Instructions to follow:
Extract the records below verbatim, starting with the line that contains "Image resolution: width=1147" and going on through the line that contains "tap(45, 140)", both lines included.

**** Provided data ****

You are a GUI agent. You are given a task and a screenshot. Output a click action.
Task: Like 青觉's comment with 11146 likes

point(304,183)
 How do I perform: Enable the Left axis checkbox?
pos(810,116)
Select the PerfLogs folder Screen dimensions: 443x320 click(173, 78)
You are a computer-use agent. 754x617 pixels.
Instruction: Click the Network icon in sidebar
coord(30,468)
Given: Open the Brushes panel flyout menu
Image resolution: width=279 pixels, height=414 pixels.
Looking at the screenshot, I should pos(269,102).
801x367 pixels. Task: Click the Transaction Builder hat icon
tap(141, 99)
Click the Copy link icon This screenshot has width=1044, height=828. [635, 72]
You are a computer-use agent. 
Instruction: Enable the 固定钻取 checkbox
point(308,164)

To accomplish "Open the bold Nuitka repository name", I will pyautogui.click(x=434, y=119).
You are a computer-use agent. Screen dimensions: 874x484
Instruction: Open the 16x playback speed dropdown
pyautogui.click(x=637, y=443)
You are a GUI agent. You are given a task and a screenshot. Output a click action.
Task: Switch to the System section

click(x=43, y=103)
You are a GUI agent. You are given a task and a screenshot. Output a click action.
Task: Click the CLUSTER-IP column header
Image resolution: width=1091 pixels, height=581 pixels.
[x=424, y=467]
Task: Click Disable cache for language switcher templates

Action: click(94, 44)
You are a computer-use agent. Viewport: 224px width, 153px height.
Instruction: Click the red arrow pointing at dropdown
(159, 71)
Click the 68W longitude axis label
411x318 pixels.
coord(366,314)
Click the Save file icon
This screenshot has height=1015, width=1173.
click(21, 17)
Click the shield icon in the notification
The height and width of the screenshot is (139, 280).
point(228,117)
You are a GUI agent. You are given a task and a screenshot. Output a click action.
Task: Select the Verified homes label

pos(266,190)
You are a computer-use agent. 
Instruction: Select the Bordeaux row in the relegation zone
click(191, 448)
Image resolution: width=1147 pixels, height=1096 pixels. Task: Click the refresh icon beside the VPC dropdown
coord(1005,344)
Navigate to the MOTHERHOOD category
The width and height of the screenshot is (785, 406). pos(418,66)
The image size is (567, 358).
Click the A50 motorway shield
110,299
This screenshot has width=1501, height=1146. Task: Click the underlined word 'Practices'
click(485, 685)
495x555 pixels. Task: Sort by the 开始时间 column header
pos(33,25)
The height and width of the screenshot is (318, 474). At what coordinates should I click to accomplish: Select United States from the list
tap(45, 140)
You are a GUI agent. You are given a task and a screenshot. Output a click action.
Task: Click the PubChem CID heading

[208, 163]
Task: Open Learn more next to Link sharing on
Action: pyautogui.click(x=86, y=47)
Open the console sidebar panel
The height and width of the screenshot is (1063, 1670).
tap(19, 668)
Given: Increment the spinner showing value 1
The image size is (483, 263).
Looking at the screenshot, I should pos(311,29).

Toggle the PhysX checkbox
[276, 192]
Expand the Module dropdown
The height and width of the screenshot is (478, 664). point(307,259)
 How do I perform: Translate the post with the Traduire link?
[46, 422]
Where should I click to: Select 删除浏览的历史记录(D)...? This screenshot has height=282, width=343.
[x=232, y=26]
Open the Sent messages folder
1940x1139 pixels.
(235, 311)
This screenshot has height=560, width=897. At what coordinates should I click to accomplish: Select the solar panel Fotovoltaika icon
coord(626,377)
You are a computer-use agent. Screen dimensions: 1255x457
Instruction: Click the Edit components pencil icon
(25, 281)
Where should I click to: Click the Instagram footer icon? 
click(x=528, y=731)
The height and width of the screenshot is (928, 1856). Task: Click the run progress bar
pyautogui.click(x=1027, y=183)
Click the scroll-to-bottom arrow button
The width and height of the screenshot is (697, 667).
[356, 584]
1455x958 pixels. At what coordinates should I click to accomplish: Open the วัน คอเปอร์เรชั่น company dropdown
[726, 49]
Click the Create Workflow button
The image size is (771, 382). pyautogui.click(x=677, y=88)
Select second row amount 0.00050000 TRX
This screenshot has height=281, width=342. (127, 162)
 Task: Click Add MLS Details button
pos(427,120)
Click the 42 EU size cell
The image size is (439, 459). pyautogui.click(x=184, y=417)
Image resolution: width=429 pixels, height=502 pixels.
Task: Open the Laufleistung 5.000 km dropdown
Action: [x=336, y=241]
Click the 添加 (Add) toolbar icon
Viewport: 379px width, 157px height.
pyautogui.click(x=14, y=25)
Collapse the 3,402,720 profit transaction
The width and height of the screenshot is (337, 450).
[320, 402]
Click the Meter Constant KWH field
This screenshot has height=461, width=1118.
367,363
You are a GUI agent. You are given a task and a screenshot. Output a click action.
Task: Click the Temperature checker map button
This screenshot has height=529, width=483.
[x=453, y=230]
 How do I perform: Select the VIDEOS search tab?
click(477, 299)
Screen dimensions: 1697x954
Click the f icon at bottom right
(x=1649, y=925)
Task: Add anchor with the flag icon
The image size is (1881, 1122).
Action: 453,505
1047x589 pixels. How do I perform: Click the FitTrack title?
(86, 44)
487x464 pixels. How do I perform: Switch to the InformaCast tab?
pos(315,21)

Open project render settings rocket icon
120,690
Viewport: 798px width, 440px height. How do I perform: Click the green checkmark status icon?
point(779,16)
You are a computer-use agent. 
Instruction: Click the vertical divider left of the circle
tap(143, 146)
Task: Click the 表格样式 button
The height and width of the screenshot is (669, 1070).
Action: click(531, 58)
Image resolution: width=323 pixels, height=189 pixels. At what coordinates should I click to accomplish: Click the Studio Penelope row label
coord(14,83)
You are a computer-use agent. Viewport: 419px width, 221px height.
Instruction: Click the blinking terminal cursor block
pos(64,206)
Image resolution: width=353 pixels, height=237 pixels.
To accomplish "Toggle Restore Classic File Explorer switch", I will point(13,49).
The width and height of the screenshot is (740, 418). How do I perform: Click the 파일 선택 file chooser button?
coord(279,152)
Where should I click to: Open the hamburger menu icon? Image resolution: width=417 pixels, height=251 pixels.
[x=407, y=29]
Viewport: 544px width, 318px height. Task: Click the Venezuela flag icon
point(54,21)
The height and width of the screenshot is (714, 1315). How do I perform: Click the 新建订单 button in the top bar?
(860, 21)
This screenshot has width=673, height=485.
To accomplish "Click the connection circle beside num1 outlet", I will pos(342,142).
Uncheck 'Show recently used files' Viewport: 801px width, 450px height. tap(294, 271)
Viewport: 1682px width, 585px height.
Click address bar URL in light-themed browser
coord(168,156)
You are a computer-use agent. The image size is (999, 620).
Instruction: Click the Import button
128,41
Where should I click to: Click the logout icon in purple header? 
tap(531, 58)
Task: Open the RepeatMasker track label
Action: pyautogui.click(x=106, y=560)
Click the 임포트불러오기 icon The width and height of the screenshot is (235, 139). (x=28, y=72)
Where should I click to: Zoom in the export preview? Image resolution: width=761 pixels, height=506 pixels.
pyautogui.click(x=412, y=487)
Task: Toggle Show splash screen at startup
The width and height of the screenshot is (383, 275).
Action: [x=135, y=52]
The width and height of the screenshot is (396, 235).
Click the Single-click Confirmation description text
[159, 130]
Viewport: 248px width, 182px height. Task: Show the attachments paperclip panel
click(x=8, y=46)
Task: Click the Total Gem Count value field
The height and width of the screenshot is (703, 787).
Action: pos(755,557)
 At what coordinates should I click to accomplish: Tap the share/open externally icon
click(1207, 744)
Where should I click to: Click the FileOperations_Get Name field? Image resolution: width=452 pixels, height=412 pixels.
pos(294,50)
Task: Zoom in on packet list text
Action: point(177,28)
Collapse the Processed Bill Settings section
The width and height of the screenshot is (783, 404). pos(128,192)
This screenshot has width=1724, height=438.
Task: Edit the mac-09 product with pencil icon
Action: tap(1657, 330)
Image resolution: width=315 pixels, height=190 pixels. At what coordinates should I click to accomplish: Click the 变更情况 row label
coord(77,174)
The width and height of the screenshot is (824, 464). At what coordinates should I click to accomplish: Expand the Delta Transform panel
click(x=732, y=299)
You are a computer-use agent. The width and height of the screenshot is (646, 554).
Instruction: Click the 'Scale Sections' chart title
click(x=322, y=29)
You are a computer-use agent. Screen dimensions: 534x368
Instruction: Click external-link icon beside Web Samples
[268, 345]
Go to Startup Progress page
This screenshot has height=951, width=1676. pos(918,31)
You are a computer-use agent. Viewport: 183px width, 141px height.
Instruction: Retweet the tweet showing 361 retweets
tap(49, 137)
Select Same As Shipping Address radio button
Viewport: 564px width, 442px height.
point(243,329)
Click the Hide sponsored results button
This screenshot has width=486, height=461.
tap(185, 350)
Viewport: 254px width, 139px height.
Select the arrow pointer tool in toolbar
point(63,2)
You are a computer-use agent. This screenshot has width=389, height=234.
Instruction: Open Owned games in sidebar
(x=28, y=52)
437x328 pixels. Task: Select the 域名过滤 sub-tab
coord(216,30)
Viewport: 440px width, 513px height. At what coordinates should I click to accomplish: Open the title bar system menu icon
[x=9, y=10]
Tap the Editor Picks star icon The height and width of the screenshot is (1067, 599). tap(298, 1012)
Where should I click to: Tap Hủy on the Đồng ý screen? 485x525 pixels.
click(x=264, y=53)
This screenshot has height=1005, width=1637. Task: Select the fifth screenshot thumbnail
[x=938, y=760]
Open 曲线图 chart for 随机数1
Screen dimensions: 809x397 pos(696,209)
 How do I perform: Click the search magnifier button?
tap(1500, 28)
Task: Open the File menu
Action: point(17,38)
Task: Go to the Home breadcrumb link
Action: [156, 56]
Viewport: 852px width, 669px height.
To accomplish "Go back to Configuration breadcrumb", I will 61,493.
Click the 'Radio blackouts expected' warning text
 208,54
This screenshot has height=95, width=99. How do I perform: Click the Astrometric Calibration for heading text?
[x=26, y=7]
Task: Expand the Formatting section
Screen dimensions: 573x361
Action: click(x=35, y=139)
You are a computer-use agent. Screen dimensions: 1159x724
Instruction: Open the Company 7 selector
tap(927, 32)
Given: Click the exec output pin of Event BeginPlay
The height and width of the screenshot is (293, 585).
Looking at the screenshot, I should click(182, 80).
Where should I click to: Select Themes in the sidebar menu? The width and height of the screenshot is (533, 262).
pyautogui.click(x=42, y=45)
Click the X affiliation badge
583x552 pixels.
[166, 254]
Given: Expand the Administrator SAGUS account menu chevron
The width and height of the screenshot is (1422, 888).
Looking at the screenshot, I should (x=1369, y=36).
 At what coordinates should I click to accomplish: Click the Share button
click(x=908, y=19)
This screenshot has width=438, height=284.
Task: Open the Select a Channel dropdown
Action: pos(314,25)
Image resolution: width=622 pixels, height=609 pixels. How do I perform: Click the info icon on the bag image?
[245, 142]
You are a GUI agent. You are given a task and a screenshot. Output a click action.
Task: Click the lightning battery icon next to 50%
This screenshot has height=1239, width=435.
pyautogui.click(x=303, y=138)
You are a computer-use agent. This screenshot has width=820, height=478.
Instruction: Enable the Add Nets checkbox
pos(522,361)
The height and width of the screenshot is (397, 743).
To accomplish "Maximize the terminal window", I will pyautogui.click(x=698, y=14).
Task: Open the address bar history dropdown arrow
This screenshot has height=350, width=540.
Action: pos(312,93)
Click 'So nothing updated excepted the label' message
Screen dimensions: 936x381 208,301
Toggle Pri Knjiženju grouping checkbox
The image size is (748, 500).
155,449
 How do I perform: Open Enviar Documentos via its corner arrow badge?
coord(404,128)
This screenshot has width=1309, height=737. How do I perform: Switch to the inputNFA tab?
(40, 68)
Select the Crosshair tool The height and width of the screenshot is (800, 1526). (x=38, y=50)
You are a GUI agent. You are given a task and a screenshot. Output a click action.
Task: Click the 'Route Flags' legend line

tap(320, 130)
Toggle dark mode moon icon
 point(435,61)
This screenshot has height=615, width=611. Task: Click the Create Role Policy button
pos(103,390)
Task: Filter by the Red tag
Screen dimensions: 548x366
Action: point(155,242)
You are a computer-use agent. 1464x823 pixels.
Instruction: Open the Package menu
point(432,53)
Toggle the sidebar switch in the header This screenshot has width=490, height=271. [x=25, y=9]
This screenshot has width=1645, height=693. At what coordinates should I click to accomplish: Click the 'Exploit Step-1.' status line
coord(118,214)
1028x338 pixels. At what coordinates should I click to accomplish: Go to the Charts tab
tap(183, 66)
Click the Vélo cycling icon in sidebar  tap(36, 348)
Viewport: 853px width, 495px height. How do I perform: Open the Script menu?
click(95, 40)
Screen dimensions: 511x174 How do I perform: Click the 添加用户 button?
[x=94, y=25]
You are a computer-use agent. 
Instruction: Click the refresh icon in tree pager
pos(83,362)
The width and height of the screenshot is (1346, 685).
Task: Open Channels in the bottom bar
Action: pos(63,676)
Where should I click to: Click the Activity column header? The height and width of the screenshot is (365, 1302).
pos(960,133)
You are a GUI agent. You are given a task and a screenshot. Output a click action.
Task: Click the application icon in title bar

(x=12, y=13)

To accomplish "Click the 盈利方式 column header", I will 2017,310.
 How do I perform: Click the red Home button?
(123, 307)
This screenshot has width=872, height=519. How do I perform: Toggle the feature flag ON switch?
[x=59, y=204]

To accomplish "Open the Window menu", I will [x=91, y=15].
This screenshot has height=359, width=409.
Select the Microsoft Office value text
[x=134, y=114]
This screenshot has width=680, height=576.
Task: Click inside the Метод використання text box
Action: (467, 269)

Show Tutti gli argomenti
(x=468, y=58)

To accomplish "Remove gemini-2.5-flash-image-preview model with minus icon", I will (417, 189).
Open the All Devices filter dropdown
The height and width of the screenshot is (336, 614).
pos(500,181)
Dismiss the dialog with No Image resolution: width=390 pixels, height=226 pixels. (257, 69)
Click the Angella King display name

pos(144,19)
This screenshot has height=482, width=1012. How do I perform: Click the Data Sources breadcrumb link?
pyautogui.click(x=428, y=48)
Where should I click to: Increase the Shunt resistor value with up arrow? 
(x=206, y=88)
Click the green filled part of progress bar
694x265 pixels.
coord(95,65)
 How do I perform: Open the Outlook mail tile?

****

Result of the exercise:
Image resolution: width=1147 pixels, height=1096 pixels. Task: Click the refresh icon beside the VPC dropdown
coord(1005,344)
Navigate to the MOTHERHOOD category
The width and height of the screenshot is (785, 406). pos(418,66)
The image size is (567, 358).
Click the A50 motorway shield
110,299
This screenshot has width=1501, height=1146. Task: Click the underlined word 'Practices'
click(485, 685)
495x555 pixels. Task: Sort by the 开始时间 column header
pos(33,25)
The height and width of the screenshot is (318, 474). At what coordinates should I click to accomplish: Select United States from the list
tap(45, 140)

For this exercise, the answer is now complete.